However, they noticed that seven seconds after the nurses used elderspeak, the residents tended to be less cooperative.
"Speaking to a person as an adult and respecting the fact that he is an adult is probably going to get a whole lot more cooperation," says Mary Mittelman, director of psychosocial research and support at the Silberstein Institute for Aging and Dementia at New York University School of Medicine.

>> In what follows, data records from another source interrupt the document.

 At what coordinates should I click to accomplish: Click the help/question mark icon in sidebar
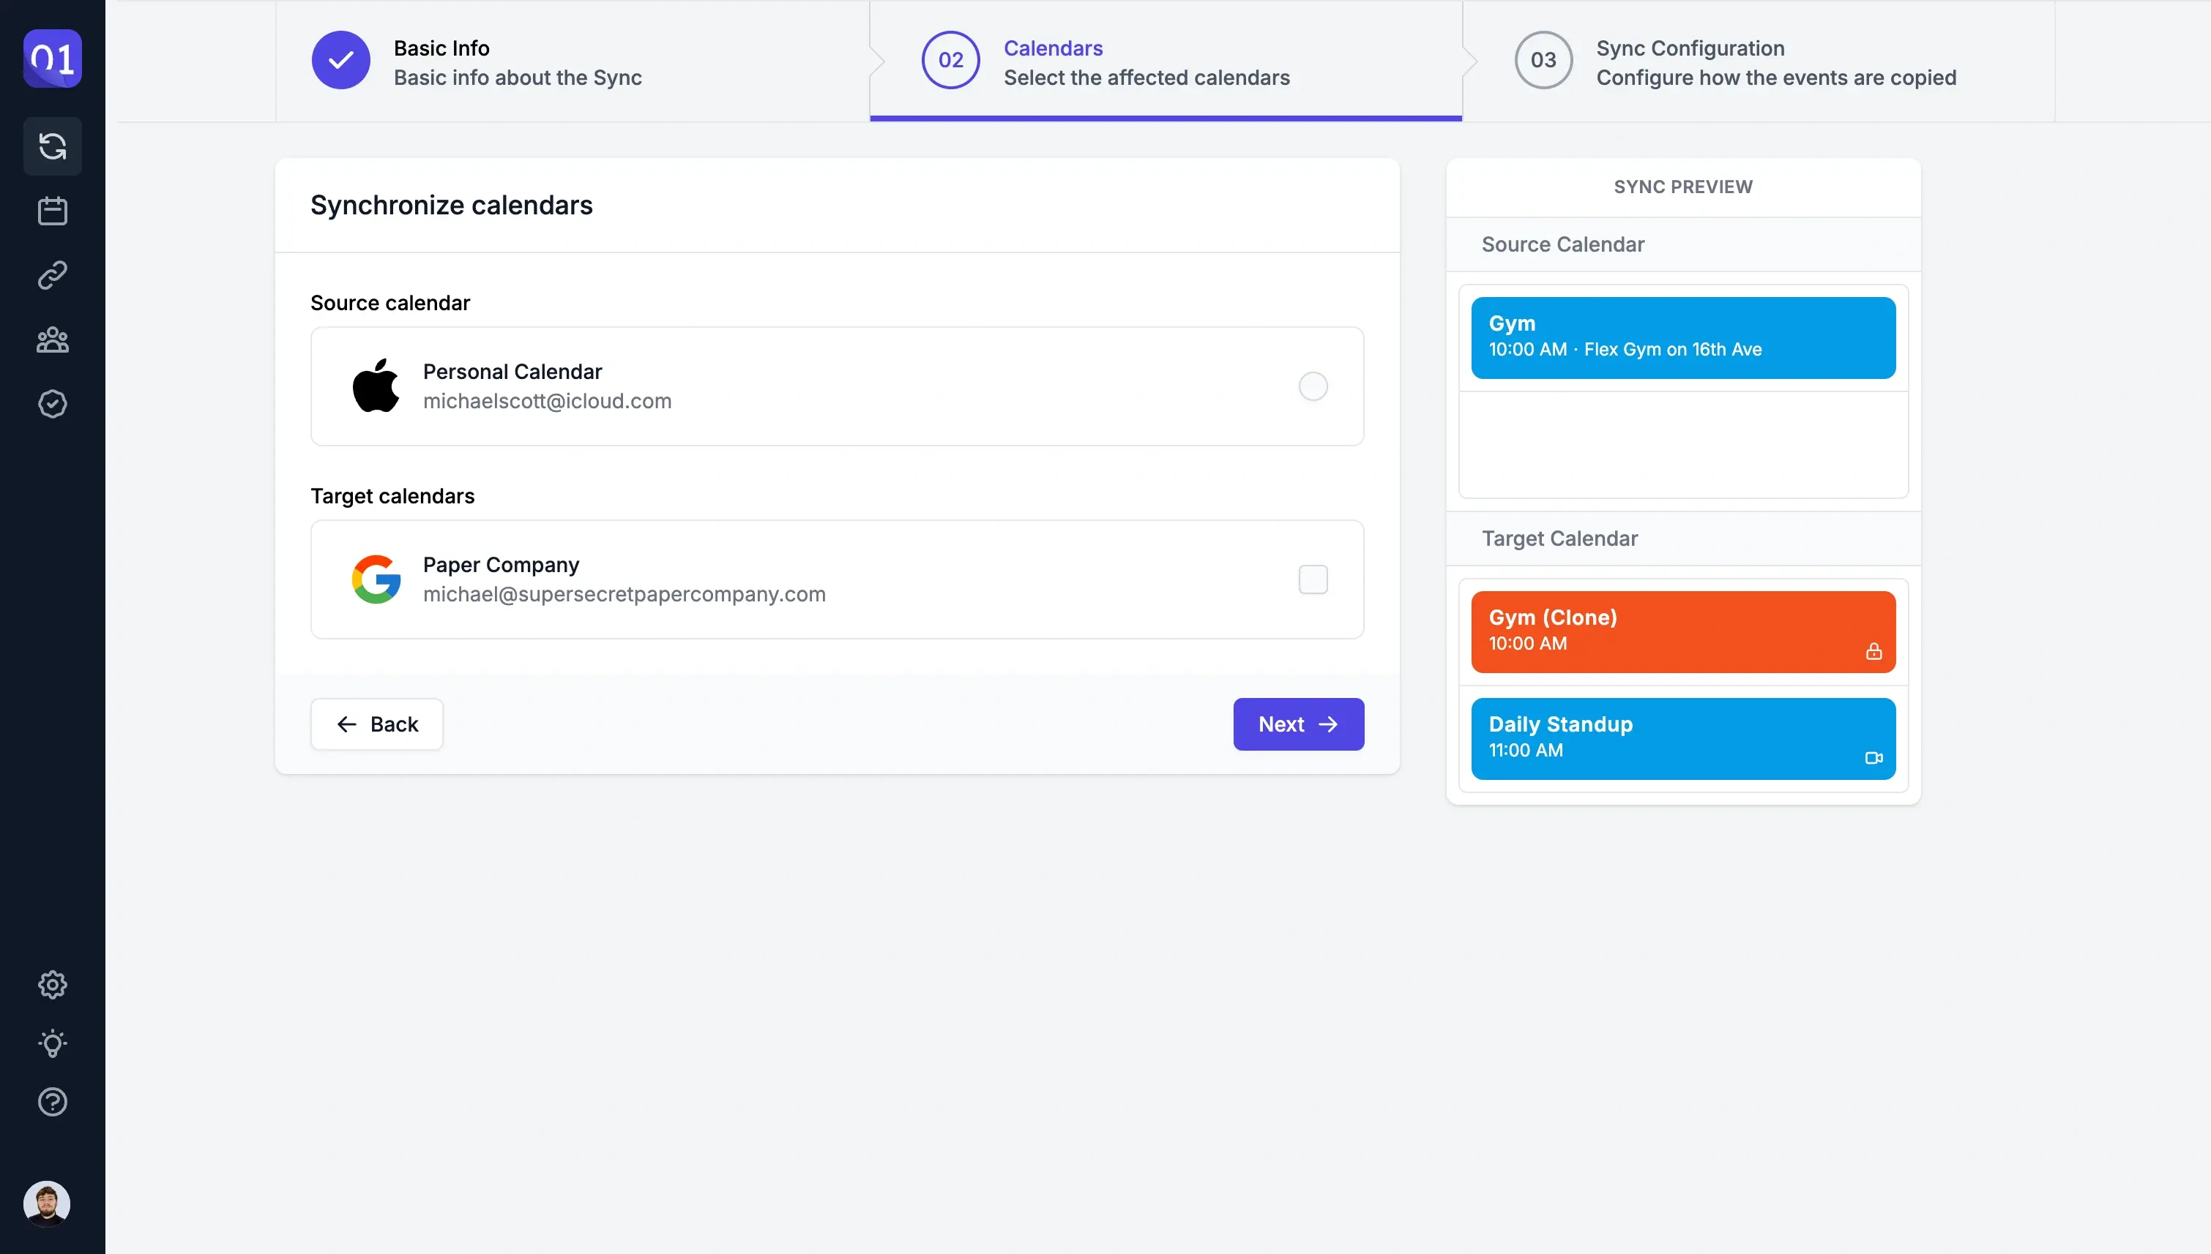pos(52,1101)
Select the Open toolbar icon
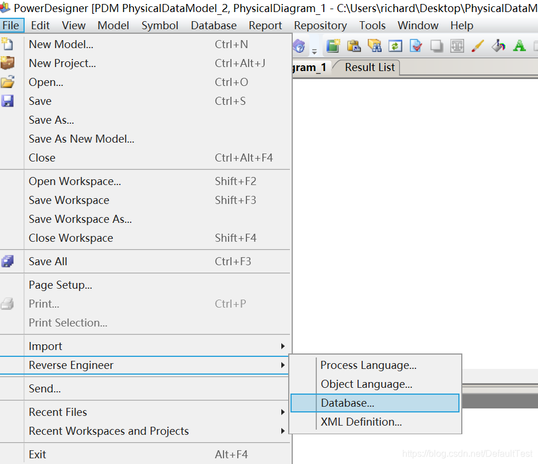The width and height of the screenshot is (538, 464). click(7, 82)
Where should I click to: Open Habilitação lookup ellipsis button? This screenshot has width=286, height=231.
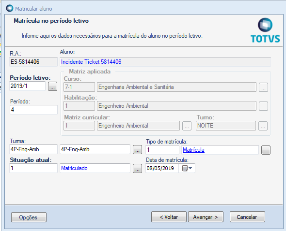pos(263,106)
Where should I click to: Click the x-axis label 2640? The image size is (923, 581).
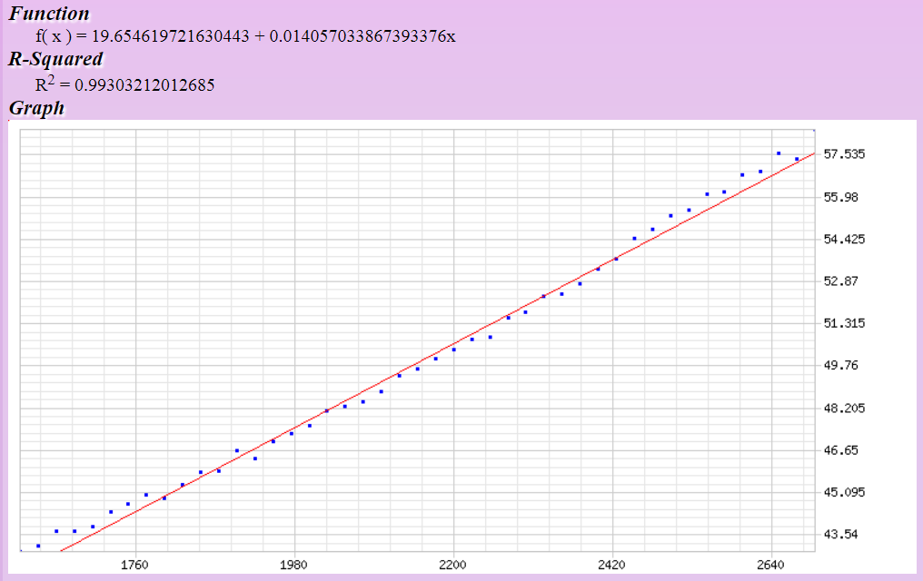pos(770,564)
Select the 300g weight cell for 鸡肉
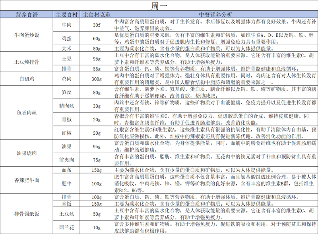The width and height of the screenshot is (318, 234). [x=97, y=78]
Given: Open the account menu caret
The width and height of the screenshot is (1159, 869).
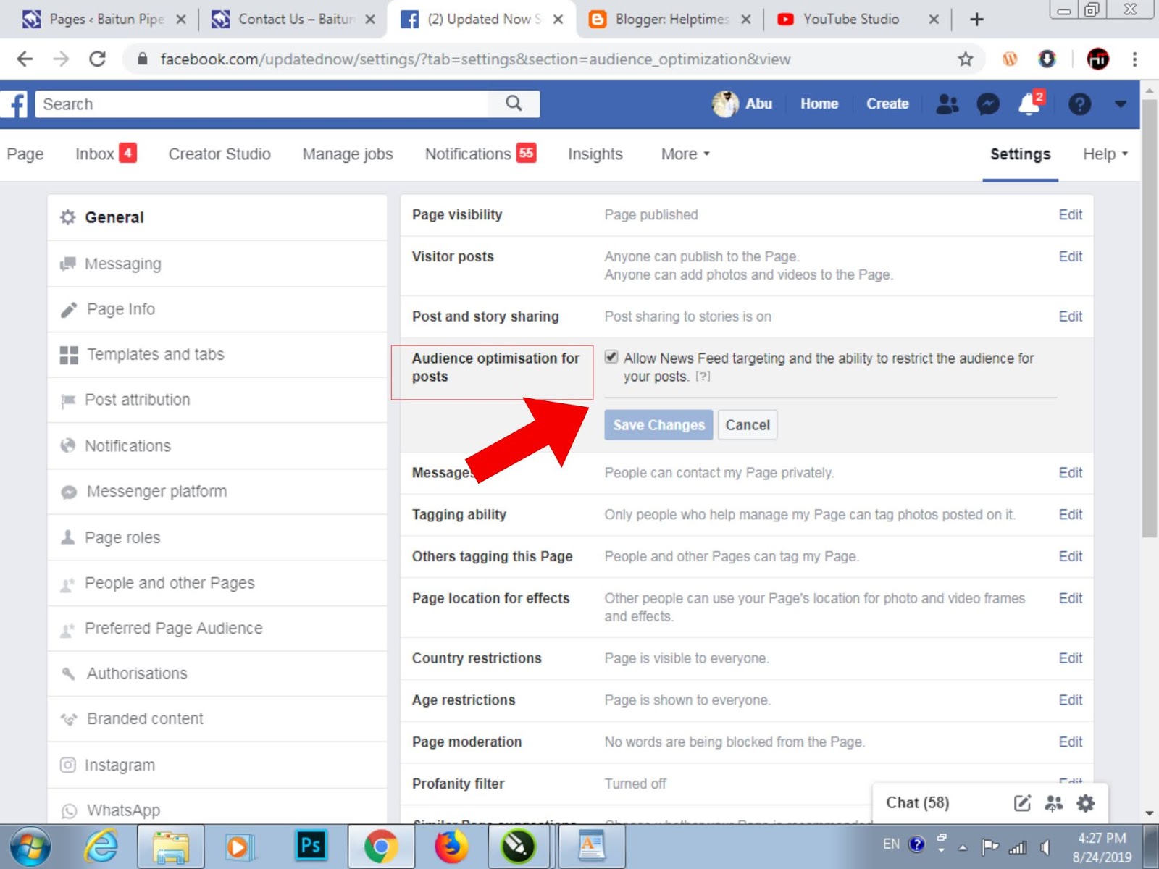Looking at the screenshot, I should pyautogui.click(x=1120, y=104).
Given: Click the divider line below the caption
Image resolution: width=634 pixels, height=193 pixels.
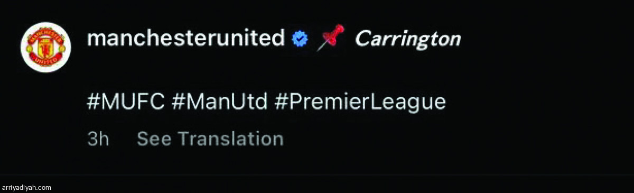Looking at the screenshot, I should (x=317, y=175).
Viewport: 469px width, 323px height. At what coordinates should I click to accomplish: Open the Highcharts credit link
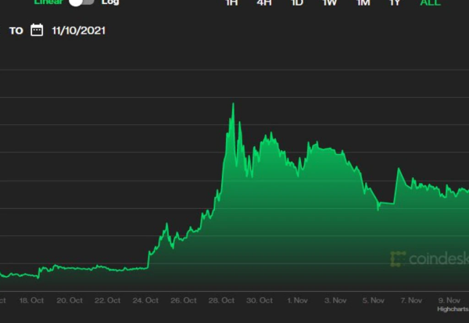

One of Mittelman's research projects involves studying Alzheimer's patients and caregivers who visit the Museum of Modern Art in New York City.
She says that one particular man with the condition was particularly happy that the museum tours were conducted "like he was a regular person."
"It is a mistake to assume that [the diagnosis] means that a person becomes more like a baby," Mittelman says. "They may still have a lot of memories from far-distant times, even if they don't remember what happened five minutes ago. They have a history, which babies don't."
"I think there is a tendency for people to infantilize patients, and I do think that it is dead wrong to assume that their language or their ability to interact with you is regressing," she says. "That's not what the disease does."
She explains that when we learn as children, we learn the names of objects first and move on to conquering grammar. However, the brain doesn't just reverse this process during dementia.
"You start losing at the other end rather than just walking back through your abilities," Kawas says. "People with dementia might not be able to remember the word for ball when they want it, but they still have incredibly intact grammatical skills."
That's not to say that more simple communication isn't necessary. Especially in the later stages of Alzheimer's disease, people may need to have activities and instructions broken down into steps, and they may respond more easily to yes or no questions.
"An open-ended question is more difficult because a person has to find and put together all the thoughts into words to communicate it," Williams says.
Even so, "that's different than talking down to them," Kawas says.
In clinic, Kawas says she has noticed that health-care professionals may transition from formal titles such as "mister" and "missus" to calling patients by their first names as their dementia progresses.
"I don't think that's right," Kawas says. "They're the same person. They deserve the same respect that they had before they had memory loss."
Baron says that even in the midst of her frustrations and the pain of watching her mother suffer, she tries to preserve that level of communication that not so long ago they could both sustain.
"Do I resort to baby talk? No," she says. "As sad as the disease is, there's a beauty in the innocence that's there, and I still think it's important to maintain their dignity."